1. Osteoarthritis affects 2.2 million Australians.
Osteoarthritis is one of the most common chronic conditions in Australia. It is a condition that involves the gradual reduction in cartilage health of an entire joint. Cartilage is the protective cushion between the bones and when this breaks down, it can cause pain & stiffness in the joint. Over time other structures may also be affected, this can include:
- Deterioration of the ligaments and muscles supporting the joints
- Bony spurring on the surface of the joint
- Inflammation of the tissue around the joint
- Fluid build up in the joint
The most common joints to be affected by osteoarthritis are our hips, knees, and hands, with hips and knees causing the most pain due to their weight-bearing load. Fundamentally osteoarthritis causes chronic pain, reduces physical function, causes muscle wastage, and diminishes the quality of life.
People with osteoarthritis are frequently provided misinformation via friends, family, social media, and other health professionals. Exposure to misinformation changes the decisions people make in relation to their health care and it is our responsibility as physiotherapists to address the misinformation about arthritis.

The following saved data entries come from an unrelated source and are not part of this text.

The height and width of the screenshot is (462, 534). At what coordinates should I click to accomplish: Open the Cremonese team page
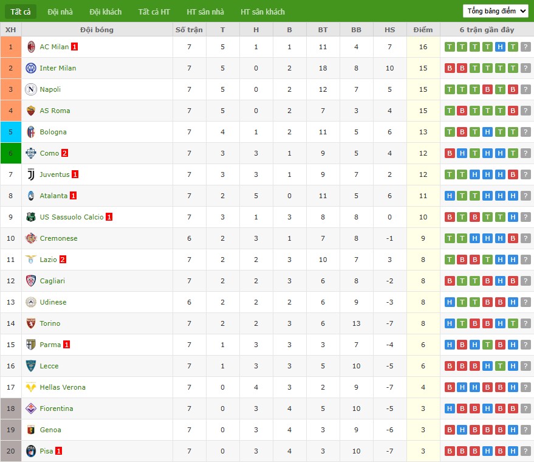coord(58,238)
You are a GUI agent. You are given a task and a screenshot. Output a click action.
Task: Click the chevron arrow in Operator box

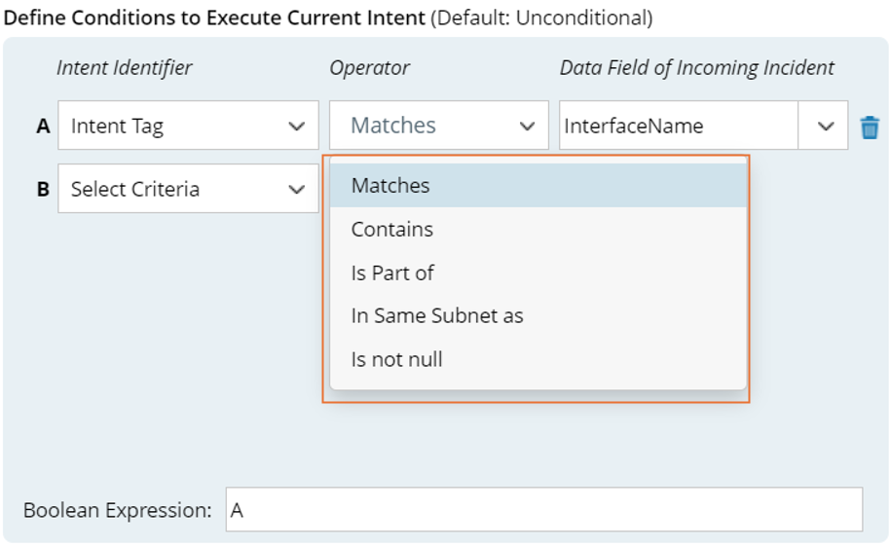(x=527, y=127)
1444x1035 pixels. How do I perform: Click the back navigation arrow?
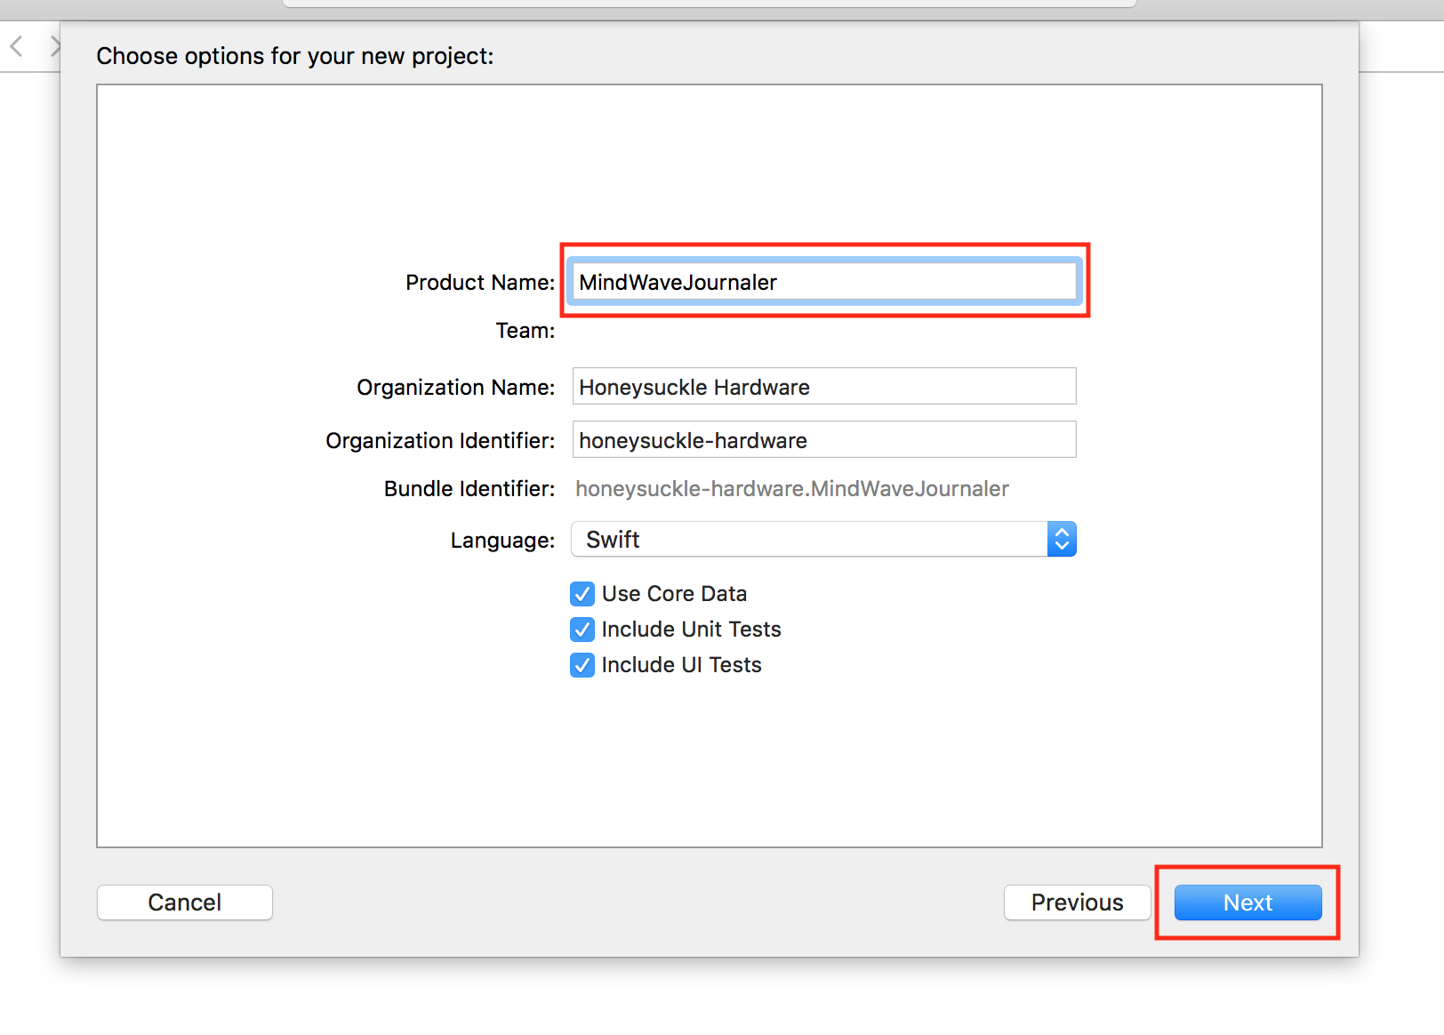click(16, 45)
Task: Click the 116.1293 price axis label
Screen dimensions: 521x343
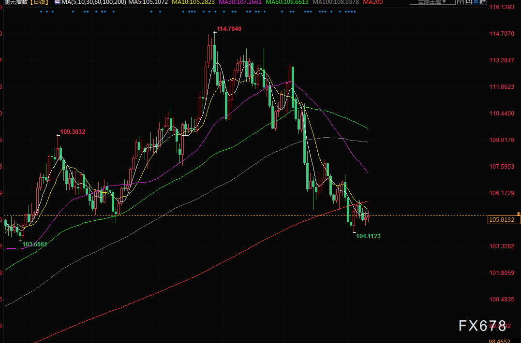Action: coord(502,8)
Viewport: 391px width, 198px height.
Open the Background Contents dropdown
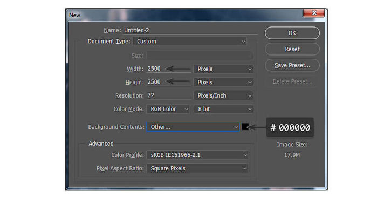click(x=193, y=127)
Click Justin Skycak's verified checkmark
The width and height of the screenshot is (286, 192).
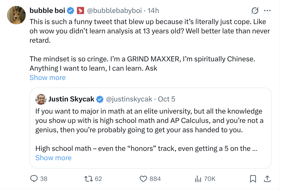[100, 99]
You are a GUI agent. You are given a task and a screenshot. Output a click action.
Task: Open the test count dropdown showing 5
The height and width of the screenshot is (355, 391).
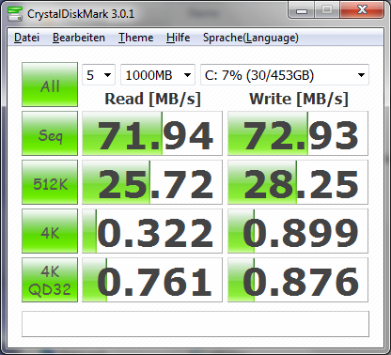[99, 75]
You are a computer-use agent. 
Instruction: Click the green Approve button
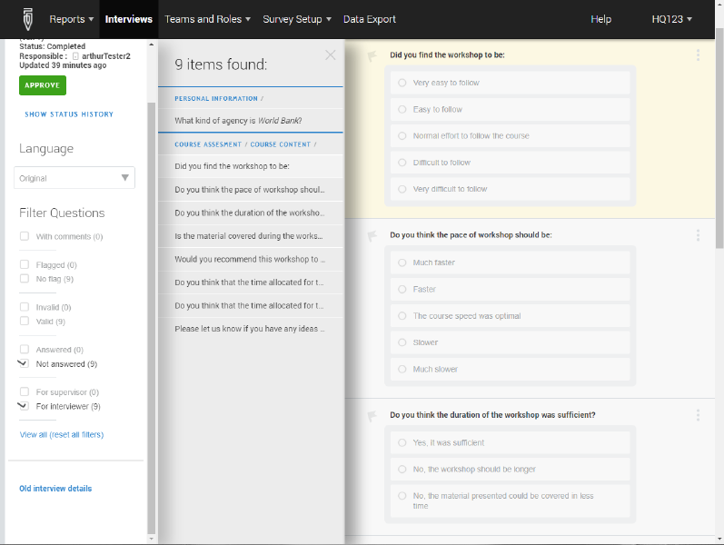coord(42,85)
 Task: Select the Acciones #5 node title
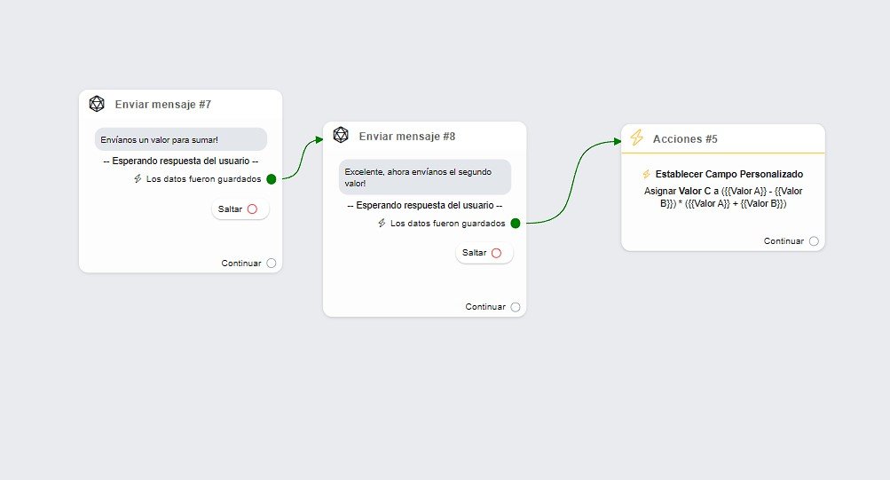click(x=685, y=139)
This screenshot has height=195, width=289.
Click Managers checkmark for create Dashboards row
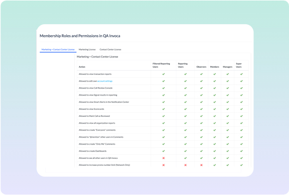click(228, 151)
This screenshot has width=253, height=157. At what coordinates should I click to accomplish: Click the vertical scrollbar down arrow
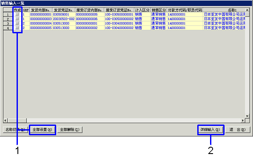tap(247, 116)
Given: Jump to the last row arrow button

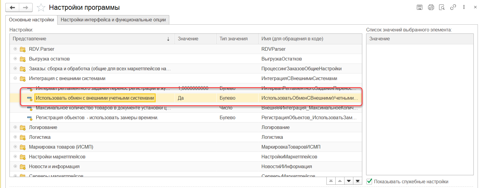Looking at the screenshot, I should click(x=358, y=181).
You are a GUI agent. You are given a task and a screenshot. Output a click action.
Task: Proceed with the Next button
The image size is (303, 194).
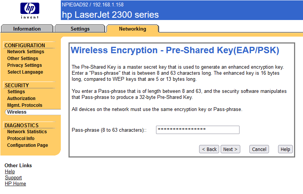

It is important to note that osteoarthritis is different from osteoporosis. Osteoporosis is a condition where the bone mineral density is decreased causing the bones themselves (not the joint) to become fragile.
2. Don’t stop exercising
Appropriate exercise is strongly encouraged for OA patients. Due to the pain associated with osteoarthritis, most people feel that exercise will make their pain worse and therefore opt to rest from exercise.
Our joints need movement and exercise to stimulate repair and keep them strong. It is important to understand why exercise helps osteoarthritis and what exercise you should do to improve your symptoms.
Research has found that land-based exercise is the most dominant non-pharmacological intervention recommended for the treatment and management of osteoarthritis. Exercise is implemented to help improve joint range of motion, improve joint stability and muscle strength in the surrounding areas and help with weight loss.
A structured progressive strength training program that targets muscle hypertrophy will help to improve function and decrease pain, particularly in load-bearing joints such as the hips and knees.
Swimming is a great way to get started on an exercise program if pain levels are too high initially. Swimming can help to increase strength in a non-weight-bearing environment before moving to a land-based exercise program.
Advice to rest for a short period of time after a flare-up of pain may be appropriate. However, advice to avoid activity in many cases is misdirected and can potentially be harmful. Inactivity and rest makes the pain and osteoarthritis worse, not better, in the longer term.
3. Weight is the biggest modifiable factor.
Weight is the biggest modifiable to decrease pain associated with osteoarthritis. Being overweight impacts how much weight the joint has to sustain with each step taken; particularly with the hips and knees. Each additional kilogram of body mass increases the compressive load placed on the knee by roughly 4 kilograms. Evidence-based research suggests decreasing pain; the target weight loss percentage is 7.7% of total body weight.
Some patients may find it hard to exercise to lose weight as they have pain associated with their osteoarthritis. This is why a healthy diet is strongly encouraged for people with osteoarthritis trying to lose or maintain their weight.
Patients with osteoarthritis should consider seeing a Dietician or Nutritionist for guidance on foods that can assist with their weight loss or weight maintenance.
Low impact activities such as swimming, pool walking, or cycling are also great options for patients who struggle to exercise due to pain.
4. Imaging findings do not always dictate disability and pain
A large body of current research indicates that pain and damage reported on MRI and X-ray is poorly related to arthritis – in particular arthritis of the knee. Pain is actually our brain’s response to a perceived threat, which motivates us to be protective. Education for patients in understanding the main drivers of their pain is a key component in our treatment processes.
This is why conservative treatment is always encouraged prior to surgical intervention. Many patients get great pain reduction in pain & restoration of function with conservative intervention.